● DATA PROVIDED:
+--

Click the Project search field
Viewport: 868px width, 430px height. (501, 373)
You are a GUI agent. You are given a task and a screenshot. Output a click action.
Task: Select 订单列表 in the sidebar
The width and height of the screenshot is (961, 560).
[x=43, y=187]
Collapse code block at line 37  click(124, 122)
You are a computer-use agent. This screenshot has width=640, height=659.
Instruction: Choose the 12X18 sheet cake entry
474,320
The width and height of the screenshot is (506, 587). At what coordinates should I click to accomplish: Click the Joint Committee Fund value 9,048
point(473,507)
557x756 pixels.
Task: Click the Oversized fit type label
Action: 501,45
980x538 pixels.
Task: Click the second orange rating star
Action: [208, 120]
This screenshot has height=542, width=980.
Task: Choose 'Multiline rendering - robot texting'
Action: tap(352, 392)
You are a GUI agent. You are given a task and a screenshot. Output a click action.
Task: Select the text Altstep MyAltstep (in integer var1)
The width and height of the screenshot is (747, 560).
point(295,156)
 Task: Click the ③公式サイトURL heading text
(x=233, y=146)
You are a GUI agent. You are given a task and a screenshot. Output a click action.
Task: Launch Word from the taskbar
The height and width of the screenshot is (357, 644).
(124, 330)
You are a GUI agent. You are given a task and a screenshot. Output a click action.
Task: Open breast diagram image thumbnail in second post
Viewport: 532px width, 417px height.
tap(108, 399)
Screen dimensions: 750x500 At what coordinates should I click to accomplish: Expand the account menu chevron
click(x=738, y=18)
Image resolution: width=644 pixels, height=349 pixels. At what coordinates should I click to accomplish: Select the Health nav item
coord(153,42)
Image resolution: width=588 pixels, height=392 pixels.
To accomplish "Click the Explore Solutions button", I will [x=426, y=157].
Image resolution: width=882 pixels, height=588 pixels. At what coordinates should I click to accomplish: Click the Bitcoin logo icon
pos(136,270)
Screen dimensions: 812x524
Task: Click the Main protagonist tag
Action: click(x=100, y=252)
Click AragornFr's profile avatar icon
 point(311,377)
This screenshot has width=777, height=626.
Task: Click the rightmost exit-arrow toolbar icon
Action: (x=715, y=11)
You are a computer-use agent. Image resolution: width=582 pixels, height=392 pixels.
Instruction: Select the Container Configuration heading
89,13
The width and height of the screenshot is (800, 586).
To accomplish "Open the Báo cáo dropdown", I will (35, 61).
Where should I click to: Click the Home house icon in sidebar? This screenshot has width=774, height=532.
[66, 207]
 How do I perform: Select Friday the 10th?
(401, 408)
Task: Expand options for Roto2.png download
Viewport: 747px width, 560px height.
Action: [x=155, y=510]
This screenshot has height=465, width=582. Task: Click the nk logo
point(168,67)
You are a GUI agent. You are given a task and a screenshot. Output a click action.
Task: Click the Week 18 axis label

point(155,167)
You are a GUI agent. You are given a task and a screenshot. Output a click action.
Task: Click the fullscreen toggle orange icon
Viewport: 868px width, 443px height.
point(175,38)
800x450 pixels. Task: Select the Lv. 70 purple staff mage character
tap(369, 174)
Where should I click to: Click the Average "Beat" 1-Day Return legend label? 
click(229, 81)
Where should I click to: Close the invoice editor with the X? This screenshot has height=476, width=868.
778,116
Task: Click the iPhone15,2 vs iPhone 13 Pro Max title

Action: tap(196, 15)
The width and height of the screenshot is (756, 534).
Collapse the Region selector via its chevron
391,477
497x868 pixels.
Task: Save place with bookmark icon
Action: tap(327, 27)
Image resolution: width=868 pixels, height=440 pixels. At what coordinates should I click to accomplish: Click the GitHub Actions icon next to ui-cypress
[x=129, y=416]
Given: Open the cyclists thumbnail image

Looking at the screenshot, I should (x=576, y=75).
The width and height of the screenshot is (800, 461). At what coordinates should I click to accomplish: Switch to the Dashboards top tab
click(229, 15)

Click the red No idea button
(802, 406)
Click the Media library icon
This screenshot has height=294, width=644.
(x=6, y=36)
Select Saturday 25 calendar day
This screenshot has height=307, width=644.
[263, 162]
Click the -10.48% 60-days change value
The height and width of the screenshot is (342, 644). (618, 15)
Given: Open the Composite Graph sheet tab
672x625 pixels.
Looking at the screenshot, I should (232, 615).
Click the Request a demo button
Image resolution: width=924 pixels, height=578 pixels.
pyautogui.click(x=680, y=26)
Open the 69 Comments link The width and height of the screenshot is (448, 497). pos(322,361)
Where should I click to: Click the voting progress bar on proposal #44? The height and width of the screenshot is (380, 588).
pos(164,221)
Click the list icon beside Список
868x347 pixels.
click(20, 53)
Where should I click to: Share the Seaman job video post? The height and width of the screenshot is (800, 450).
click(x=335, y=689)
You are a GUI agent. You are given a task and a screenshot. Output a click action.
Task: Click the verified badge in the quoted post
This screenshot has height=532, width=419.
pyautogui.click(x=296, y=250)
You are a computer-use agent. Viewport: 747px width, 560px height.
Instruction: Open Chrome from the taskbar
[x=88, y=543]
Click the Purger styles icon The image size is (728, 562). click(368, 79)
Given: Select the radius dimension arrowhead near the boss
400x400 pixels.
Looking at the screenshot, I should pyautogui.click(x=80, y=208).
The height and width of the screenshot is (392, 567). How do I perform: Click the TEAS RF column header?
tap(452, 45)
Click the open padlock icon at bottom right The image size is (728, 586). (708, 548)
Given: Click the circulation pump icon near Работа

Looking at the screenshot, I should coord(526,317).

+--

● INSTRUCTIONS FOR THE TASK: Repeat the data in full, matching each line exactly.

● RESPONSE FOR THIS EXERCISE:
Click the Project search field
Viewport: 868px width, 430px height. (501, 373)
You are a GUI agent. You are given a task and a screenshot. Output a click action.
Task: Select 订单列表 in the sidebar
The width and height of the screenshot is (961, 560).
[x=43, y=187]
Collapse code block at line 37  click(124, 122)
You are a computer-use agent. This screenshot has width=640, height=659.
Instruction: Choose the 12X18 sheet cake entry
474,320
The width and height of the screenshot is (506, 587). At what coordinates should I click to accomplish: Click the Joint Committee Fund value 9,048
point(473,507)
557x756 pixels.
Task: Click the Oversized fit type label
Action: 501,45
980x538 pixels.
Task: Click the second orange rating star
Action: [208, 120]
This screenshot has height=542, width=980.
Task: Choose 'Multiline rendering - robot texting'
Action: tap(352, 392)
You are a GUI agent. You are given a task and a screenshot. Output a click action.
Task: Select the text Altstep MyAltstep (in integer var1)
The width and height of the screenshot is (747, 560).
point(295,156)
 Task: Click the ③公式サイトURL heading text
(x=233, y=146)
You are a GUI agent. You are given a task and a screenshot. Output a click action.
Task: Launch Word from the taskbar
The height and width of the screenshot is (357, 644).
(124, 330)
You are a GUI agent. You are given a task and a screenshot. Output a click action.
Task: Open breast diagram image thumbnail in second post
Viewport: 532px width, 417px height.
tap(108, 399)
Screen dimensions: 750x500 At what coordinates should I click to accomplish: Expand the account menu chevron
click(x=738, y=18)
Image resolution: width=644 pixels, height=349 pixels. At what coordinates should I click to accomplish: Select the Health nav item
coord(153,42)
Image resolution: width=588 pixels, height=392 pixels.
To accomplish "Click the Explore Solutions button", I will [x=426, y=157].
Image resolution: width=882 pixels, height=588 pixels. At what coordinates should I click to accomplish: Click the Bitcoin logo icon
pos(136,270)
Screen dimensions: 812x524
Task: Click the Main protagonist tag
Action: click(x=100, y=252)
Click AragornFr's profile avatar icon
 point(311,377)
This screenshot has width=777, height=626.
Task: Click the rightmost exit-arrow toolbar icon
Action: (x=715, y=11)
You are a computer-use agent. Image resolution: width=582 pixels, height=392 pixels.
Instruction: Select the Container Configuration heading
89,13
The width and height of the screenshot is (800, 586).
To accomplish "Open the Báo cáo dropdown", I will (35, 61).
Where should I click to: Click the Home house icon in sidebar? This screenshot has width=774, height=532.
[66, 207]
 How do I perform: Select Friday the 10th?
(401, 408)
Task: Expand options for Roto2.png download
Viewport: 747px width, 560px height.
Action: [x=155, y=510]
This screenshot has height=465, width=582. Task: Click the nk logo
point(168,67)
You are a GUI agent. You are given a task and a screenshot. Output a click action.
Task: Click the Week 18 axis label

point(155,167)
You are a GUI agent. You are given a task and a screenshot. Output a click action.
Task: Click the fullscreen toggle orange icon
Viewport: 868px width, 443px height.
point(175,38)
800x450 pixels. Task: Select the Lv. 70 purple staff mage character
tap(369, 174)
Where should I click to: Click the Average "Beat" 1-Day Return legend label? 
click(229, 81)
Where should I click to: Close the invoice editor with the X? This screenshot has height=476, width=868.
778,116
Task: Click the iPhone15,2 vs iPhone 13 Pro Max title

Action: tap(196, 15)
The width and height of the screenshot is (756, 534).
Collapse the Region selector via its chevron
391,477
497x868 pixels.
Task: Save place with bookmark icon
Action: tap(327, 27)
Image resolution: width=868 pixels, height=440 pixels. At what coordinates should I click to accomplish: Click the GitHub Actions icon next to ui-cypress
[x=129, y=416]
Given: Open the cyclists thumbnail image

Looking at the screenshot, I should (x=576, y=75).
The width and height of the screenshot is (800, 461). At what coordinates should I click to accomplish: Switch to the Dashboards top tab
click(229, 15)

Click the red No idea button
(802, 406)
Click the Media library icon
This screenshot has height=294, width=644.
(x=6, y=36)
Select Saturday 25 calendar day
This screenshot has height=307, width=644.
[263, 162]
Click the -10.48% 60-days change value
The height and width of the screenshot is (342, 644). (618, 15)
Given: Open the Composite Graph sheet tab
672x625 pixels.
Looking at the screenshot, I should (232, 615).
Click the Request a demo button
Image resolution: width=924 pixels, height=578 pixels.
pyautogui.click(x=680, y=26)
Open the 69 Comments link The width and height of the screenshot is (448, 497). pos(322,361)
Where should I click to: Click the voting progress bar on proposal #44? The height and width of the screenshot is (380, 588).
pos(164,221)
Click the list icon beside Список
868x347 pixels.
click(20, 53)
Where should I click to: Share the Seaman job video post? The height and width of the screenshot is (800, 450).
click(x=335, y=689)
You are a GUI agent. You are given a task and a screenshot. Output a click action.
Task: Click the verified badge in the quoted post
This screenshot has height=532, width=419.
pyautogui.click(x=296, y=250)
You are a computer-use agent. Viewport: 747px width, 560px height.
Instruction: Open Chrome from the taskbar
[x=88, y=543]
Click the Purger styles icon The image size is (728, 562). click(368, 79)
Given: Select the radius dimension arrowhead near the boss
400x400 pixels.
Looking at the screenshot, I should pyautogui.click(x=80, y=208).
The height and width of the screenshot is (392, 567). How do I perform: Click the TEAS RF column header?
tap(452, 45)
Click the open padlock icon at bottom right The image size is (728, 586). (708, 548)
Given: Click the circulation pump icon near Работа

Looking at the screenshot, I should coord(526,317).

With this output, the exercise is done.